In Italia, soprattutto al Sud, ci sono condizioni ancora molto favorevoli, pionieristiche, per chi compra. Per esempio trovare a meno di 50 euro in carta nella spettacolare cantina dell’Oasis di Vallesaccarda questo bianco di 14 anni fa che apriamo senza esistare in un gioco di raffronto con il Taurasi di Antoine Gaita della stessa vendemmia. Un gioco, appunto, che conferma la bontà di una delle annate più amate dagli enologi e, al tempo stesso, l’assoluta sicurezza con la quale si possono stappare bottiglie di Fiano invecchiate per molti anni. Una evoluzione che ha messo in primo piano la straordinaria complessità del frutto, sembra incredibile ma è lavorato solo in acciaio, con rimandi fumé e di idrocarburi piacevoli che allungano il sorso e spingono subito alla ripetizione. Un vino di grande portata, che avrebbe battuto alla cieca tanti bianchi blasonati e costosi della Borgogna. Ma per bere bene oltre che essere fighetti bisogna avere cultura di territorio.
Scheda del 12 aprile 2010
Dopo un anno torna questo magnifico esemplare in versione magnum, sacrificata bimbina in Toscana per un gruppo di amici. Vini che a noi sembrano familiari che però, anche ad esperti e appassionati, sono sconosciuti. Una conferma del lavoro da fare sul marketing del vino meridionale e campano. Il bianco si confronta con la cucina classica di mare di Lorenzo a Forte dei Marmi baciando i calamaretti alla piastra, piatto di struttura, in modo assolutamente perfetto.
Consenso unanime per un vino ricco di materia, molto ben fruttato, sirei quasi immobile rispetto alla degustazione di quasi un anno fa alla quale ho poco da aggiungere, se non l’ulteriore equilibrio ritrovato in bottiglia e dunque di quella maturità palatale in più che serve in occasioni istituzionali come queste dove l’acidità scissa dei primi tempi di imbottigliamento non fa mai bella figura se non conosci già bottiglia e produttore.
Arrivato dopo l’Initiale di Selosse, il Fiano di Clelia ha più che ben figurato grazie al corpo e alla dinamicità in bocca imposta dalla freschezza. Naso pieno, meno affascinante di altre annate perché la 2007 ha imposto un tappeto fruttato molto imponente a causa del caldo della seconda quindicina di agosto che ha sfiancato le piante, in bocca l’attacco però è quello tipico, con la sapidià che smentisce la dolcezza olfattiva, l’occupazione piena e totale del palato, la lunghezza infinita e la chiusura pulita, leggermente e giustamente amarognola.

■ Attività da svolgere:
1. Riproduci fedelmente la parte del brano sul Fiano che si apre con le parole contenenti "Consenso unanime per" e si chiude con "bottiglia e produttore.".
2. Nel brano sul Fiano, quale vino era stato servito subito prima del Fiano di Clelia?
3. Prosegui il brano sul Fiano a partire dal punto in cui si interrompe.
Il listato riportato qui sotto non ha alcun legame con il brano sul Fiano.

■ Materiale estratto:
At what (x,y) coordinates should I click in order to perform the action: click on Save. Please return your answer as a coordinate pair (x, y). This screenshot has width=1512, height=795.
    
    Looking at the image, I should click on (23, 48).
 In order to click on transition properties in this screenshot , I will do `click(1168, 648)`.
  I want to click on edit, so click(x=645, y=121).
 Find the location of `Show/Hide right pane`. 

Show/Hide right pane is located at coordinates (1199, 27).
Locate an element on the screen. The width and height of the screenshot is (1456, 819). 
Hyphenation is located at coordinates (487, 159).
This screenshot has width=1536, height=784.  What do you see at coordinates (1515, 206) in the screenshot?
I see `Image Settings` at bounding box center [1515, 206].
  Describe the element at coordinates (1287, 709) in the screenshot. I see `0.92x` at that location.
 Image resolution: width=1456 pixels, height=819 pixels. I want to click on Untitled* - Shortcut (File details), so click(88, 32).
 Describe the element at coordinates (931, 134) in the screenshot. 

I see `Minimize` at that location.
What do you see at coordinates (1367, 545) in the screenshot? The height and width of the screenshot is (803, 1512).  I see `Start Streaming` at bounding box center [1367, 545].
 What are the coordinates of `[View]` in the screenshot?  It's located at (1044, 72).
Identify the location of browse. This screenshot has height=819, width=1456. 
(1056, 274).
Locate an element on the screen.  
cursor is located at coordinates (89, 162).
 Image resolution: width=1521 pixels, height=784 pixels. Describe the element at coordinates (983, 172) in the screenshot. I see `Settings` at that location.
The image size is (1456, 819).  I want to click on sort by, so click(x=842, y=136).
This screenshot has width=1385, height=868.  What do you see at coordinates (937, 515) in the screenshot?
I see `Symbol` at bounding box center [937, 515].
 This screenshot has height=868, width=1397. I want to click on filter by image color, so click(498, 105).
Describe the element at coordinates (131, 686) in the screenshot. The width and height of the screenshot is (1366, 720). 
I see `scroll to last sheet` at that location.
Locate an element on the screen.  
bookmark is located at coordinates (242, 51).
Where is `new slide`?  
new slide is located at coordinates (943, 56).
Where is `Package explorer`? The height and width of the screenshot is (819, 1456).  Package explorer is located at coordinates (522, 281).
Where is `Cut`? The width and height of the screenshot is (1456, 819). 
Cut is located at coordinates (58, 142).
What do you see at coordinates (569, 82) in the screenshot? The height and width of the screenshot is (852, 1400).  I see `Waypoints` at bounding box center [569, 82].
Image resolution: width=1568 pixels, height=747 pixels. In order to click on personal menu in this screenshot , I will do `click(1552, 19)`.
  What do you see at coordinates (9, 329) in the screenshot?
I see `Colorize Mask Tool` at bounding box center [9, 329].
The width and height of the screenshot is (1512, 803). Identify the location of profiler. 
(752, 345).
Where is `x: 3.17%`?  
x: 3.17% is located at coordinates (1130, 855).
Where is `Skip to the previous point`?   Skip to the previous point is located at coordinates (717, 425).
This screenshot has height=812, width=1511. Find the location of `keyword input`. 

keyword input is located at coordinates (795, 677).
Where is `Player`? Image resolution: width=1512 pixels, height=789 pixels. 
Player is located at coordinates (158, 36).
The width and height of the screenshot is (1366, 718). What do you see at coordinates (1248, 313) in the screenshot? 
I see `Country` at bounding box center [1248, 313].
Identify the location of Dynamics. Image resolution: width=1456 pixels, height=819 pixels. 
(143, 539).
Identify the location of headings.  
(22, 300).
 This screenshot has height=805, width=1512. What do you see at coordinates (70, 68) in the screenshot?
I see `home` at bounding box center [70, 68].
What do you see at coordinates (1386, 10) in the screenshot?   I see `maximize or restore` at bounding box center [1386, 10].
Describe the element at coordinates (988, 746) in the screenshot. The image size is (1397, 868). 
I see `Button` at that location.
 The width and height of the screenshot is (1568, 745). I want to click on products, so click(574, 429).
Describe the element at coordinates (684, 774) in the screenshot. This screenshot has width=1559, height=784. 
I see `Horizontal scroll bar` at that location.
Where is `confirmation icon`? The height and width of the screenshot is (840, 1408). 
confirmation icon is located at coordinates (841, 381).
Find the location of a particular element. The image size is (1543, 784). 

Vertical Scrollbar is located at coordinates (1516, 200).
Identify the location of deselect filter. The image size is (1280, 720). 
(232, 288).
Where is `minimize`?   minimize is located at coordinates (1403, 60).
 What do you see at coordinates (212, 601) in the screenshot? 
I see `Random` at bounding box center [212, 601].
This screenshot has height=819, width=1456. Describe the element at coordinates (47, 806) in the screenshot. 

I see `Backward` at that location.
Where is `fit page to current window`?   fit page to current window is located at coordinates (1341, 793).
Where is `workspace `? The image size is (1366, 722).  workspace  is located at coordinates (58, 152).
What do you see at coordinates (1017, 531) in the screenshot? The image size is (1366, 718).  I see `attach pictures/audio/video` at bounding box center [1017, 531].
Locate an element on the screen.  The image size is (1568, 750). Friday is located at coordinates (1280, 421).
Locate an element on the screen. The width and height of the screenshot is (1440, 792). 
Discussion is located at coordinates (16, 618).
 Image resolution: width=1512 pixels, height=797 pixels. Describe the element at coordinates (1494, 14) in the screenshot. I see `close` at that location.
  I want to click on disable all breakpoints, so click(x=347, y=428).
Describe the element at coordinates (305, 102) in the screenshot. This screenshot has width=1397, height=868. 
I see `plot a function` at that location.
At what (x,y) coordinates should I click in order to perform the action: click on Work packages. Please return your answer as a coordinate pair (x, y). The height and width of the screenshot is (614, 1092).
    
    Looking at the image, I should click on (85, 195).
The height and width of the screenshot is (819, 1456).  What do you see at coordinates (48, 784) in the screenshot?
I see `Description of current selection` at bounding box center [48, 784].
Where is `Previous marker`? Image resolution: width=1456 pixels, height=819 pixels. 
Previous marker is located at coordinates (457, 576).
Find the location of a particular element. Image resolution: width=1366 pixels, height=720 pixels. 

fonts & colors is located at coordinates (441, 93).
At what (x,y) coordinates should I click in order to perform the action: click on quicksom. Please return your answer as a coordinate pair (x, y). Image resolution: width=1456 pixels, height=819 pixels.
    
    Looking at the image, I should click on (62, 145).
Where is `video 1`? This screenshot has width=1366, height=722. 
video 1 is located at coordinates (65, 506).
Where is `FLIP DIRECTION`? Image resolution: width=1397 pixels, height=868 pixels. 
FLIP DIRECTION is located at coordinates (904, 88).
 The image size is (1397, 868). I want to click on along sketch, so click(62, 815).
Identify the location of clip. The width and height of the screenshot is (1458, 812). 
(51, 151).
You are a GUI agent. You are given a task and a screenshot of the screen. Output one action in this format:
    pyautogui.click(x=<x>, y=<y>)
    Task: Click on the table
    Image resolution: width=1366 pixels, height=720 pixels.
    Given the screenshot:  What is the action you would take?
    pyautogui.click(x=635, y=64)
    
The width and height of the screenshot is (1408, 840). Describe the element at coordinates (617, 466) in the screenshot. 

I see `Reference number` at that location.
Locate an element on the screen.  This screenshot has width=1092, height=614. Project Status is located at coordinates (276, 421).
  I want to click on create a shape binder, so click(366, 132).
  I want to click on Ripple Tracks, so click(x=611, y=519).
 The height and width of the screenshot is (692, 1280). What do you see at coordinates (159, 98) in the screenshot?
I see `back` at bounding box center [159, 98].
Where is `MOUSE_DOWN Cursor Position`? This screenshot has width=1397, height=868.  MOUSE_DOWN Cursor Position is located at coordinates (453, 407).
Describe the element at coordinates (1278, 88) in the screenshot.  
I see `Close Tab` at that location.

■ Soluzioni proposte:
1.
Consenso unanime per un vino ricco di materia, molto ben fruttato, sirei quasi immobile rispetto alla degustazione di quasi un anno fa alla quale ho poco da aggiungere, se non l’ulteriore equilibrio ritrovato in bottiglia e dunque di quella maturità palatale in più che serve in occasioni istituzionali come queste dove l’acidità scissa dei primi tempi di imbottigliamento non fa mai bella figura se non conosci già bottiglia e produttore.

2. L'Initiale di Selosse.

3.
Non vi può essere dubbio, al di là della mia passione smodata per questa etichetta, che siamo di fronte ad un grande vino. Ancora una volta il formato magnum si conferma come il migliore in assoluto per queste esibizioni.
Assaggio del 25 maggio 2009. Il protocollo ormai è collaudato, le annata si esprimono così in modo semplice e diretto, vengono accompagnate nella direzione che decidono di assumere. Della 2007 si sa che è stato un millesimo pieno e ricco, con una bella botta di caldo nella seconda metà di agosto che per certi versi l’ha fatta paragonare alla 2003. Non è stato esattamente così, per fortuna. Il Fiano di Clelia parte anzitutto da una buona agricoltura su terreni adatti, ché questa è una precondizione di cui spesso ci si dimentica facilmente e che invece la vicenda del Brunello ci ha aiutato giustamente a ricordare. Siamo sempre tra i 500 e i 550 metri di altezza, su terreni argillosi e calcarei, su una collina che scavalla le valli disegnate dai fiumi Calore e Sabato.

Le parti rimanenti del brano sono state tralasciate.